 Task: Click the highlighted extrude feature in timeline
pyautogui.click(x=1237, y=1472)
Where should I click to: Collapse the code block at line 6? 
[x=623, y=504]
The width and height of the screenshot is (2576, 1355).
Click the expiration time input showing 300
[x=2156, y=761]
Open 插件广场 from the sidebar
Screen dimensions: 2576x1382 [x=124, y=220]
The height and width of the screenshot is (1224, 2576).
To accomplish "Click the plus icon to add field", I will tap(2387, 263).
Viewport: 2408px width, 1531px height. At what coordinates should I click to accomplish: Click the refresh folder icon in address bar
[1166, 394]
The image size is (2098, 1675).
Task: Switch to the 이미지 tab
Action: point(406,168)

• **What you need to do**: Find the word "screenshot" in the records. Copy every line it appears in.

• **Response to the exercise**:
The width and height of the screenshot is (2576, 1355).
The height and width of the screenshot is (1224, 2576).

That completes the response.